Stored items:
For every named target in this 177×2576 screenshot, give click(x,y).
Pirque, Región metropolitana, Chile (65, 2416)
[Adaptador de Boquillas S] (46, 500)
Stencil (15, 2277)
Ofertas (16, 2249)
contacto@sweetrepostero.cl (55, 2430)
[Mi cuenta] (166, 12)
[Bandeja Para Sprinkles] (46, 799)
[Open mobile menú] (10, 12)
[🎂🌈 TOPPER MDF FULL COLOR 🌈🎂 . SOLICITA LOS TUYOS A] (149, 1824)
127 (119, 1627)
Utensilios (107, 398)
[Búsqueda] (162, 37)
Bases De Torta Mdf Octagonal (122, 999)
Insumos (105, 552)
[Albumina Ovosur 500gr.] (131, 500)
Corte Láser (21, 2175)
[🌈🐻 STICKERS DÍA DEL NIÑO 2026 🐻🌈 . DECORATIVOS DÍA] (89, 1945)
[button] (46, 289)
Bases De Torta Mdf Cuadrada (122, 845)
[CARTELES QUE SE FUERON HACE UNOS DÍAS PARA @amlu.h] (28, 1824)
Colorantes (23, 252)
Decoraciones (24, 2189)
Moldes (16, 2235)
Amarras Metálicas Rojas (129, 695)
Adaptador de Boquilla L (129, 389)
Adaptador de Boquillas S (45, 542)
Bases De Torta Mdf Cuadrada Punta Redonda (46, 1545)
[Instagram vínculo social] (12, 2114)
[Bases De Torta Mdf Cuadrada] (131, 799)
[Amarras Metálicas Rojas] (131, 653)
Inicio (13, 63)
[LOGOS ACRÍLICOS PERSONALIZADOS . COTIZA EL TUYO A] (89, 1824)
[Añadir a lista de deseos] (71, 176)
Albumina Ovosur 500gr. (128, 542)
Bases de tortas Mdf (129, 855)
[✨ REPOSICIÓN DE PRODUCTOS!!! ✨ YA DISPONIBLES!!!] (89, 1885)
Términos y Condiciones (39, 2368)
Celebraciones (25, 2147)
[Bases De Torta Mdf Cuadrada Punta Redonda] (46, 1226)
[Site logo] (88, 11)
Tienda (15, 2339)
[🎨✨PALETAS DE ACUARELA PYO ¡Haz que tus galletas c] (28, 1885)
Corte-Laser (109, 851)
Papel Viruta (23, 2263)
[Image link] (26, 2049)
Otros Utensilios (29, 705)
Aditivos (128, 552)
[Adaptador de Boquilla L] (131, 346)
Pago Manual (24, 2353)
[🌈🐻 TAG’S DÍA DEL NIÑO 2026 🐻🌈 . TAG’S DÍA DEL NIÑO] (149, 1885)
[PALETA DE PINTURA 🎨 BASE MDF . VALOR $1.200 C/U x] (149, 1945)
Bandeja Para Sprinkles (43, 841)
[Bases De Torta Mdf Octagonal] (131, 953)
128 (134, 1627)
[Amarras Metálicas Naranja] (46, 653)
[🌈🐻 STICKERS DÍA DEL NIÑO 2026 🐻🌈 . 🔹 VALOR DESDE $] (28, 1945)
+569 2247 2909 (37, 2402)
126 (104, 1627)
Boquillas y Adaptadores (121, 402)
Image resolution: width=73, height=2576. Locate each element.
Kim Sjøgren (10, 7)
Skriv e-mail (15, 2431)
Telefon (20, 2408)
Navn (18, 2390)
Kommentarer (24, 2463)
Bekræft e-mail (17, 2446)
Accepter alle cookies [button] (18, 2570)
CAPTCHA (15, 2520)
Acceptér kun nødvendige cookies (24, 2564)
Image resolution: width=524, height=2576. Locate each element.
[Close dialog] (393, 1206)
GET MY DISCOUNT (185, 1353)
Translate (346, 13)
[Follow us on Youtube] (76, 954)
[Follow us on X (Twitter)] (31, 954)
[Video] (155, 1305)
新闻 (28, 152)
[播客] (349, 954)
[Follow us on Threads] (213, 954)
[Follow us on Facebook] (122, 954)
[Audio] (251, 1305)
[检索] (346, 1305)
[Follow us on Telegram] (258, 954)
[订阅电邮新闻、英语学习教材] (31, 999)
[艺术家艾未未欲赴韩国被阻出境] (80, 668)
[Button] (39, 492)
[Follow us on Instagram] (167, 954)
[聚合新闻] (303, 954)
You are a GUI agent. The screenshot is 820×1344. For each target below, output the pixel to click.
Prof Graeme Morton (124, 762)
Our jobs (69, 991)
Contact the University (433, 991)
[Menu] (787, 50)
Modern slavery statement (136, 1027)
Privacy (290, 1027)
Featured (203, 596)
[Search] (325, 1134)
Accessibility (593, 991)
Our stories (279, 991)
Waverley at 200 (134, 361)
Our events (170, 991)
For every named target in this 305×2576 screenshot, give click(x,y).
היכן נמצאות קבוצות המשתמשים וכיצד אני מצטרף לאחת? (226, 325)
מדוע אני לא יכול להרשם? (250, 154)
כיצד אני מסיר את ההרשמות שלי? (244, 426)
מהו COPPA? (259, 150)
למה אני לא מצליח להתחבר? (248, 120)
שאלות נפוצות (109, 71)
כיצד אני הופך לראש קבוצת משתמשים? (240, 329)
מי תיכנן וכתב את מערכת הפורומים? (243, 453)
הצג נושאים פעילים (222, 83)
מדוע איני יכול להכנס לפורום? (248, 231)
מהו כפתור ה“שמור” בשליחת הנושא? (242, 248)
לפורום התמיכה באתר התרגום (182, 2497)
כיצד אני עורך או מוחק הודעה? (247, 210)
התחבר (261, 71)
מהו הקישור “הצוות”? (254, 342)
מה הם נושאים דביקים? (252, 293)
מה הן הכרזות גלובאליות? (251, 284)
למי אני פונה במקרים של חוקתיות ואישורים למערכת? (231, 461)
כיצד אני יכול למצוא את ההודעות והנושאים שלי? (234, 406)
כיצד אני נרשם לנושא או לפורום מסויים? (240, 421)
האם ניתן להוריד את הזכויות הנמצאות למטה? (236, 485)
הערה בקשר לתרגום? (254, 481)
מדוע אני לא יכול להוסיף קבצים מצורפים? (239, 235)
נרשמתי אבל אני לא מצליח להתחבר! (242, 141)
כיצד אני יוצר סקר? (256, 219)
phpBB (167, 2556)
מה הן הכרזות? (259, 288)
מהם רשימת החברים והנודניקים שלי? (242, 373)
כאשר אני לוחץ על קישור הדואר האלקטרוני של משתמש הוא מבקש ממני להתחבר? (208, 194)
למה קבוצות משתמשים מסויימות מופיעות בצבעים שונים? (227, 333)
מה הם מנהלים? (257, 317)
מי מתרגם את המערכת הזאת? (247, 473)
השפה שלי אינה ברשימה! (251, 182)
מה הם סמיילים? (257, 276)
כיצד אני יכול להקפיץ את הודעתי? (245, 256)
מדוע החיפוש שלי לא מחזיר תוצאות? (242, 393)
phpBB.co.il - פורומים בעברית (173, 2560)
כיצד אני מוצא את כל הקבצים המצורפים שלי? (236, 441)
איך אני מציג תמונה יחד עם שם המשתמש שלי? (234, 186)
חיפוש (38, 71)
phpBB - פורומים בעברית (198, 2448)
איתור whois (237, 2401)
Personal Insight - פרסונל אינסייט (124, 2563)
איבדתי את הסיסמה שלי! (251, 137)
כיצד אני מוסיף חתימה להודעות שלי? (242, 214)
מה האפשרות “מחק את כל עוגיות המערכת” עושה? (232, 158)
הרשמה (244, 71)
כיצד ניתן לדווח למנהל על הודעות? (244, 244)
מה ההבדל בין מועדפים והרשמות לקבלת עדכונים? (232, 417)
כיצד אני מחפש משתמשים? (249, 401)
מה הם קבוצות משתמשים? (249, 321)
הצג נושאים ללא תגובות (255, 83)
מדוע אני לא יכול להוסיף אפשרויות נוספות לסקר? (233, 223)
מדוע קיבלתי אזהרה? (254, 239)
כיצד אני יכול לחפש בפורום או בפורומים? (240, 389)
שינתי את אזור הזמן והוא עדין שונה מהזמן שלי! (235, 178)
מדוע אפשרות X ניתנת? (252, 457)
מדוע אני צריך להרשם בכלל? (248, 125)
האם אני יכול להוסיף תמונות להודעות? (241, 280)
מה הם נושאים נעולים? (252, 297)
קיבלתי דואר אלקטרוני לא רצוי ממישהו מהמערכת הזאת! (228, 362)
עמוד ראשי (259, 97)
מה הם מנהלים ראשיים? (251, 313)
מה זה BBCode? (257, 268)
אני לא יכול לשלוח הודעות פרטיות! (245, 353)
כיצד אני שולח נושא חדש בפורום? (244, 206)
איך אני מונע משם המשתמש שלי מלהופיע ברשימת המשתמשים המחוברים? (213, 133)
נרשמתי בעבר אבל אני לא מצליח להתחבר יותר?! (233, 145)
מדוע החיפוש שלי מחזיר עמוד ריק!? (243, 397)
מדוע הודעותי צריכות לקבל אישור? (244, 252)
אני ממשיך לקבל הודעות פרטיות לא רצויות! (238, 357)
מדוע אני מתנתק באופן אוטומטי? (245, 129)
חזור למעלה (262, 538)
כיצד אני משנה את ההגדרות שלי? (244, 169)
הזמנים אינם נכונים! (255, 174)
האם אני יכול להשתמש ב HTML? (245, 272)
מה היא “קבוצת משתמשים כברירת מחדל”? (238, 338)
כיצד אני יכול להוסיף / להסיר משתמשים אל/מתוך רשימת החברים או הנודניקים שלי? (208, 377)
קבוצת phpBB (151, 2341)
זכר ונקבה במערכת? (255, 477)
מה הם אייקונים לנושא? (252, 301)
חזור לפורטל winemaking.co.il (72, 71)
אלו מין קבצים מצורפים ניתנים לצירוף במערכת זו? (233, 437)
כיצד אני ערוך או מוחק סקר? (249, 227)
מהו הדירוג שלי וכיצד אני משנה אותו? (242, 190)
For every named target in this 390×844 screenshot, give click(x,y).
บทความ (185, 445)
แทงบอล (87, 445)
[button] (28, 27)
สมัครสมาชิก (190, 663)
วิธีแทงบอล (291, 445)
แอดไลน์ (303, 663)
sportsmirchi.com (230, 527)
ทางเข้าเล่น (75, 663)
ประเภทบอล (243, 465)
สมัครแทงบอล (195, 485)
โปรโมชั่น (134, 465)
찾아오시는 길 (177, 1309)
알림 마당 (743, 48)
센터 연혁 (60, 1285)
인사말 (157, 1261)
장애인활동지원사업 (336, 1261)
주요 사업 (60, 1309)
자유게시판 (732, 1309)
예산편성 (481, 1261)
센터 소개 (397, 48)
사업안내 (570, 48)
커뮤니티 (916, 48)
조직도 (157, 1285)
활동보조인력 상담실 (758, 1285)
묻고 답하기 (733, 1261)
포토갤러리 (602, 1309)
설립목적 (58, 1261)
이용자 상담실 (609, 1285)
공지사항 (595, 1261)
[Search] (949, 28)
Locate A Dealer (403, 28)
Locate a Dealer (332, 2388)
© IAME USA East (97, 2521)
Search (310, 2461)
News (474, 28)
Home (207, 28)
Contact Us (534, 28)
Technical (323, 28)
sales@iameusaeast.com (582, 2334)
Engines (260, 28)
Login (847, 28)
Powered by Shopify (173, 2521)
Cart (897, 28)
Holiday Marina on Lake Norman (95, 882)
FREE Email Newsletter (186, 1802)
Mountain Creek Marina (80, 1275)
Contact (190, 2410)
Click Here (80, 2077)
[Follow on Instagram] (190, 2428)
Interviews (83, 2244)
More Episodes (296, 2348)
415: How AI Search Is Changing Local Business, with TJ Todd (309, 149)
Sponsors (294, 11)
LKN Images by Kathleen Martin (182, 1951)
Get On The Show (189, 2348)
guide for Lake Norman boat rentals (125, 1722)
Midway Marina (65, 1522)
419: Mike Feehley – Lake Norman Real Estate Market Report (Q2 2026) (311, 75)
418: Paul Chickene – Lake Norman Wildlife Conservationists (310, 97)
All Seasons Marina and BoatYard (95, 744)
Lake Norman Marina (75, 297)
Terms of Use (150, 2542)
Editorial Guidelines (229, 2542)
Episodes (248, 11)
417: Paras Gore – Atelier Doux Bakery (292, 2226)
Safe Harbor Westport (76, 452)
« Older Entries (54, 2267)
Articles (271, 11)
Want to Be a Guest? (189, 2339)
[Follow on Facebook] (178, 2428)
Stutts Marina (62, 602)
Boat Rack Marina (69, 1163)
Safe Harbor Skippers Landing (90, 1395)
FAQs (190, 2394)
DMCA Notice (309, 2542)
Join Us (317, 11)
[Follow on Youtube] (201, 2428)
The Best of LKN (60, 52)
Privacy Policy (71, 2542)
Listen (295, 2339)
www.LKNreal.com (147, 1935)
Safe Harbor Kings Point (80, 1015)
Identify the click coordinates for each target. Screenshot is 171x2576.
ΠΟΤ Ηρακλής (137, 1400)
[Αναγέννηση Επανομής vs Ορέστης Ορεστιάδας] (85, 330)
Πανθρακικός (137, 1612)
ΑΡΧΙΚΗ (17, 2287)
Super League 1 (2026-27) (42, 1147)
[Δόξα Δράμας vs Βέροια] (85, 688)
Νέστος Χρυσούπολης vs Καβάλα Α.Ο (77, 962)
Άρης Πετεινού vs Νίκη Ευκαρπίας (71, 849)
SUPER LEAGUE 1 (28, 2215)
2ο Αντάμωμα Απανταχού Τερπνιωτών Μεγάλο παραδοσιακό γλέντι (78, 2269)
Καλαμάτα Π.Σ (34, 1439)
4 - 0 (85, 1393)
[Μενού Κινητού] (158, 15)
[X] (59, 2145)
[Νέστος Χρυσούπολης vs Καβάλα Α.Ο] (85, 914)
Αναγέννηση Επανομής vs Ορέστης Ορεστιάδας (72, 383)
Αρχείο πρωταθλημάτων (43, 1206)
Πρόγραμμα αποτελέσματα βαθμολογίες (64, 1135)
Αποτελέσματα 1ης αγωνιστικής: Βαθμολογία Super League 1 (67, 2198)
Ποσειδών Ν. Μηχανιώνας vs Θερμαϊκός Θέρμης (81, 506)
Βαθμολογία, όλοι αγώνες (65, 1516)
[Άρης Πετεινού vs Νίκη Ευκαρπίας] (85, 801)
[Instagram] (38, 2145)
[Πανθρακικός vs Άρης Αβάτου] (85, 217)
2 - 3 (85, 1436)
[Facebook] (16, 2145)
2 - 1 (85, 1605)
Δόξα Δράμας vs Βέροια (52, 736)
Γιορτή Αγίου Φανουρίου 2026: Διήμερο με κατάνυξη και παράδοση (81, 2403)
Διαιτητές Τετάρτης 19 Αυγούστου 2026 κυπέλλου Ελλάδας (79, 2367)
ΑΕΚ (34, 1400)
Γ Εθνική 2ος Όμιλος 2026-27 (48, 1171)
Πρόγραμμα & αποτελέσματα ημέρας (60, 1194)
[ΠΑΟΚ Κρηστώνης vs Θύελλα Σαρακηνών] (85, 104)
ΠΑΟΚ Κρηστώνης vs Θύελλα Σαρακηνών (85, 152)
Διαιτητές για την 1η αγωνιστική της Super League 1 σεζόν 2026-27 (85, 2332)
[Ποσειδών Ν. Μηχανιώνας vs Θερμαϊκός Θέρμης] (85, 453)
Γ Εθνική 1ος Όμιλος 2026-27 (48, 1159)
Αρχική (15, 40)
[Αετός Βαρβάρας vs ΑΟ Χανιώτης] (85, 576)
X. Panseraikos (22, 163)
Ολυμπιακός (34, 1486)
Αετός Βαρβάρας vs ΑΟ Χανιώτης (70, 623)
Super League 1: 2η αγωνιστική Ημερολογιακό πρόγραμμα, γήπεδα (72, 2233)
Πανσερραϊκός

EXERCISE INSTRUCTIONS:
Above this instruction are the records; retype exactly the lines from the one containing "מה הם קבוצות משתמשים? (249, 321)" up to and including the one containing "מה הם אייקונים לנושא? (252, 301)".

WRITTEN ANSWER:
מה הם קבוצות משתמשים? (249, 321)
הצג נושאים ללא תגובות (255, 83)
מדוע אני לא יכול להוסיף אפשרויות נוספות לסקר? (233, 223)
מדוע קיבלתי אזהרה? (254, 239)
כיצד אני יכול לחפש בפורום או בפורומים? (240, 389)
שינתי את אזור הזמן והוא עדין שונה מהזמן שלי! (235, 178)
מדוע אפשרות X ניתנת? (252, 457)
מדוע אני צריך להרשם בכלל? (248, 125)
האם אני יכול להוסיף תמונות להודעות? (241, 280)
מה הם נושאים נעולים? (252, 297)
קיבלתי דואר אלקטרוני לא רצוי ממישהו מהמערכת הזאת! (228, 362)
עמוד ראשי (259, 97)
מה הם מנהלים ראשיים? (251, 313)
מה זה BBCode? (257, 268)
אני לא יכול לשלוח הודעות פרטיות! (245, 353)
כיצד אני שולח נושא חדש בפורום? (244, 206)
איך אני מונע משם המשתמש שלי מלהופיע ברשימת המשתמשים המחוברים? (213, 133)
נרשמתי בעבר אבל אני לא מצליח להתחבר יותר?! (233, 145)
מדוע החיפוש שלי מחזיר עמוד ריק!? (243, 397)
מדוע הודעותי צריכות לקבל אישור? (244, 252)
אני ממשיך לקבל הודעות פרטיות לא רצויות! (238, 357)
מדוע אני מתנתק באופן אוטומטי? (245, 129)
חזור למעלה (262, 538)
כיצד אני משנה את ההגדרות שלי? (244, 169)
הזמנים אינם נכונים! (255, 174)
האם אני יכול להשתמש ב HTML? (245, 272)
מה היא “קבוצת משתמשים כברירת מחדל”? (238, 338)
כיצד אני יכול להוסיף / להסיר משתמשים אל/מתוך רשימת החברים או הנודניקים שלי? (208, 377)
קבוצת phpBB (151, 2341)
זכר ונקבה במערכת? (255, 477)
מה הם אייקונים לנושא? (252, 301)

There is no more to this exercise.